Мелли резко рассмеялась, прошла в гостиную, повернулась к Джозефине и уставилась на нее.
– Хочу чаю, – сказала гостья.
Джозефина вышла из комнаты. На кухне она сунула чайник на горячие угли, чтобы вскипятить чай для Мелли Клейтон, и поставила на расписной деревянный поднос чашку с блюдцем. В шкафу стояла банка с покупным печеньем, которую Мистер привез из Ричмонда на прошлое Рождество. Миссис Лу подавала его гостям, красиво выложив на тарелку, в красных обертках с гофрированными краями. Джозефина его не пробовала, но пустые обертки пахли миндалем и легкой горечью, как кожура апельсина. Джозефина открыла банку и, как всегда, глубоко вдохнула сложный насыщенный аромат – этого было почти достаточно. Печенья осталось мало, и Джозефина подумала, заслуживает ли Мелли Клейтон таких церемоний? Пожалуй, нет, с этими ее грубыми манерами, пухлыми руками и хитрыми глазами. Джозефина вернула печенье на место и оглядела полупустые полки кухонного шкафа.

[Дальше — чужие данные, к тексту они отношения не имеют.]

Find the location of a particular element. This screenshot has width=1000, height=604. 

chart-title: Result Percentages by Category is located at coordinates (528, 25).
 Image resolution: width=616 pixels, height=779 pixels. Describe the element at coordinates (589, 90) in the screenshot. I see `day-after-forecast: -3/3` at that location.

Она быстро вытащила три галеты, яблоко, кекс, кусок соленой свинины и полбуханки хлеба. Достав из ящика чайное полотенце, Джозефина расстелила его на длинном низком столе, сколоченном из дубовых досок длиннее человеческого роста – на столе, предназначенном для шелушения кукурузы, разделки мяса, чистки рыбы, свежевания кроликов, открытия устриц, разбивания яиц, приготовления теста. А теперь вот Джозефина собирает себе еду в дорогу. Она сложила клетчатые концы прямоугольника, скрутила углы и завязала еду в узелок. Из чайника повалил пар, Джозефина вытащила его из углей и налила чай. А куда теперь деть узелок? Она осмотрела кухню, в которой знала каждый угол, но любое укрытие, казалось, громко трубило о ее краже. Наконец взгляд нашел то, что искал. У задней двери стоял стол, на котором лежала стопка глиняных мисок: можно незаметно пройти мимо, на мгновение остановиться, протянуть руку, а затем тихо выскользнуть за дверь. Джозефина засунула сверток за миски.